Il haletait sous le coup de l’émotion, son corps entier se crispait, tremblait, au bord de l’effondrement. Sur le chemin de sa douche, il laissait tomber chacun de ses vêtements sales et trempés. Il passa une heure sous l’eau, retournant l’événement dans sa tête, cherchant un indice expliquant toute cette scène. La vérité, c’était qu’aucun éclair ne l’avait touché. Ce qui était venue du ciel ce soir-là était bien plus ancien, bien plus instable et n’avait rien à voir avec un signe de l’univers, du moins celui-ci. L’eau commençait à devenir froide, signe qu’il avait complètement vidé son chauffe-eau. Némo sortit de la douche. Il passa sa main sur le miroir embué de son lavabo.

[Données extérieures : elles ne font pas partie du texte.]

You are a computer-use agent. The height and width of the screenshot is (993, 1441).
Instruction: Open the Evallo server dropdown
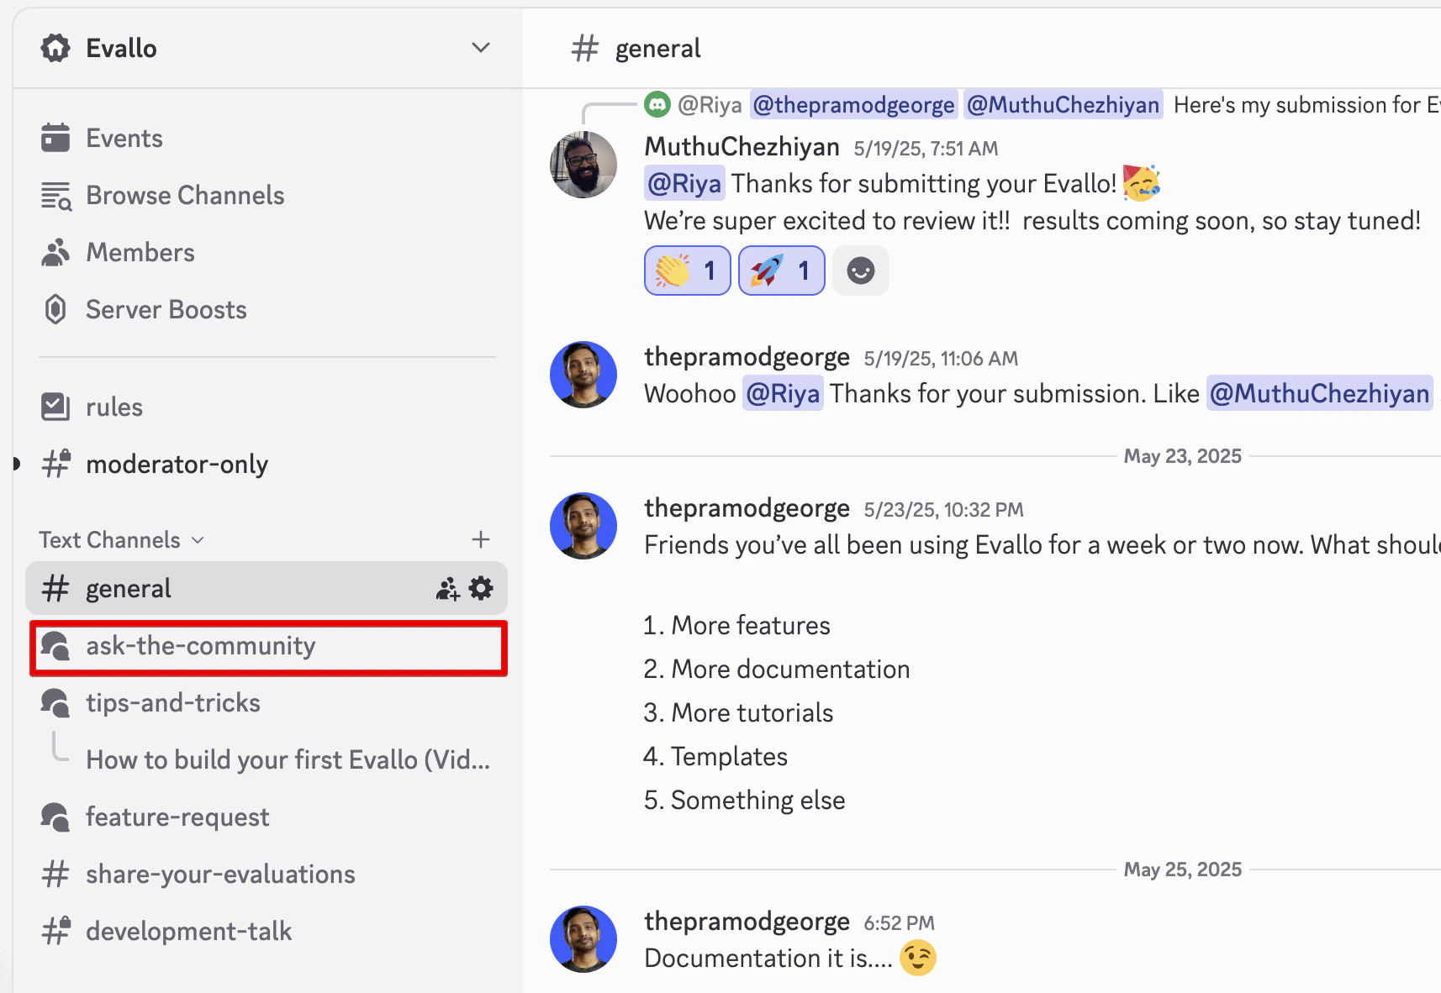[x=480, y=47]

Son reflet apparu, identique aux autres jours. Était-il possible qu’aucune trace de cet évènement ne réside sur lui ? Son corps s’était à présent calmé, mais il sentait encore cette vague d’adrénaline parcourir son corps. Beaucoup auraient voulu éviter revivre une telle expérience, mais pour Némo, c’était la première fois qu’un tel fait percutait sa vie. Il en était tout retourné. Maintenant que la peur était partie, il ne restait que l’excitation, le désir de retrouver cette sensation. Il avait retourné l’évènement cent fois dans sa tête, et il était persuadé d’en avoir trouvé la cause. Lui qui n’avait jamais connu la surprise, l’angoisse, la chance et la malchance, pensait ne pas pouvoir retourner à sa vie morne. Il attrapa un pantalon et un t-shirt dans son armoire et tout en s’habillant, il courut vers l’extérieur.

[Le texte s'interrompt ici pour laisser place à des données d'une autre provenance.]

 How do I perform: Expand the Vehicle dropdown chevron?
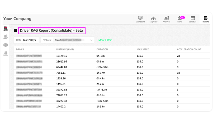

Arrivé dans la rue, il se moqua bien des trompes d’eau qui s’effondraient sur le sol, ni même qu’il était pieds nus encore trempé de sa douche, seulement vêtu d’un jean et d’un t-shirt. Son regard parcourait la ruelle à la recherche du déclencheur de son infortune. Derrière une poubelle, légèrement abrité de la pluie, il la trouva : cette chose, cette petite boule de poils noirs recroquevillée dans un coin. Le chat souffla, montrant les crocs, probablement terrifié. Quand il reconnut Némo, il se radoucit et timidement, il approcha sa truffe. Précipitamment, Némo l’attrapa et le plaça maladroitement dans ses bras. Il le serrait jalousement, regardant autour de lui, comme si quelqu’un allait apparaître subitement pour lui prendre. Si une personne avait regardé à cet instant dans la ruelle, il aurait pu voir un jeune homme pieds nus, trempé, regardant tel un fugitif le reste du monde, un chat entre les bras, et aurait probablement pensé avoir affaire à un autre de ces fous qui peuple les rues des grandes villes.
Son trésor dans les bras, Némo se précipita dans son studio. Il ferma la porte à clé derrière lui et posa l’animal sur le petit bar qui séparait la cuisine du reste de l’appartement.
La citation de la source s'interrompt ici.